The increase in Medicare's eligibility age would boost federal spending on Medicaid in two ways. First, some of the people who were no longer receiving Medicare benefits would have income below 138 percent of the federal poverty level and would therefore sign up for and receive Medicaid benefits instead. (Under current law, that income threshold applies only to people under age 65, but for this option CBO assumed that that age limit would increase in tandem with the Medicare eligibility age.) Second, people over 65 who would have been enrolled in both Medicare and Medicaid (those for whom Medicaid pays Medicare's premiums and cost sharing, and covers certain services not covered by Medicare) would instead have Medicaid as their primary source of coverage until they reached the new Medicare eligibility age.

Subsidies for insurance coverage purchased in the new health insurance exchanges would also increase under this option because some of the people whose eligibility for Medicare was delayed would receive those subsidies instead.

Federal revenues under this option would decrease by a small amount over the 2012-2021 period; however, those effects are not included in this estimate. That decline in revenues would occur primarily because some employees and retirees whose eligibility for Medicare was delayed would accept coverage through their employer instead. (Active workers who are eligible for Medicare have the option of accepting or rejecting coverage from their employer; for those who accept such coverage, Medicare is the secondary payer.) Most of the resulting increase in employers' spending on health insurance would lead to reductions in taxable wages for active workers or would reduce employers' taxable profits; the remainder would probably be passed along to enrollees in the form of higher premiums. In addition, employers that provided retiree coverage to former workers before they became eligible for Medicare would incur higher costs to the extent that they provided such coverage over a longer period. Although the option could induce some employers to reduce or eliminate such retiree coverage, no changes of that sort are incorporated in this estimate. Federal revenues also would be reduced because a small portion of the subsidies provided through the health insurance exchanges are tax expenditures rather than outlays. CBO did not estimate any increase in tax revenues resulting from workers who delay retirement because total employment in the economy was assumed to remain unchanged; that assumption is consistent with CBO's standard approach to cost estimates.

By 2035, Medicare's spending under this option is estimated to be about 7 percent below what it would be in the absence of this policy change--5.5 percent of gross domestic product rather than 5.9 percent. On the basis of estimates for the 2012-2021 period, CBO anticipates that about one-quarter of those Medicare savings would be offset by the increases in federal spending described above.

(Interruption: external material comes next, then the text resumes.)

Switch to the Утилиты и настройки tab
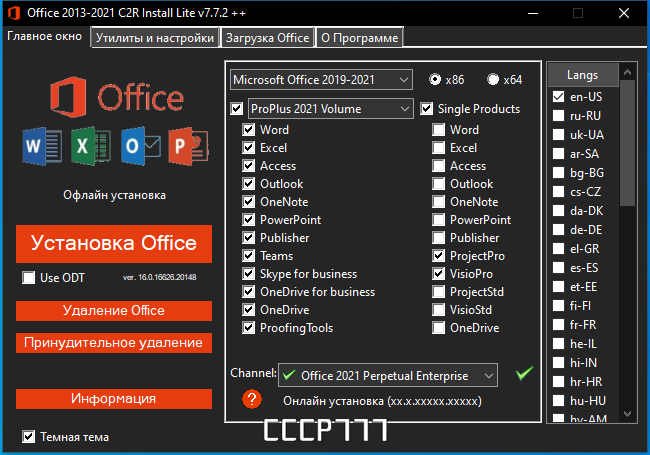 155,38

A rationale for this option is that it would raise the eligibility age for Medicare to accompany increases in life expectancy. The option would restrain the growth of spending for Medicare. In addition, a higher age threshold for Medicare eligibility would reinforce the incentive to delay retirement created by increases in Social Security's FRA.

An argument against this option is that it would shift costs that are now paid by Medicare to individuals and to employers that offer health insurance to their retirees. States' spending on Medicaid would also be higher.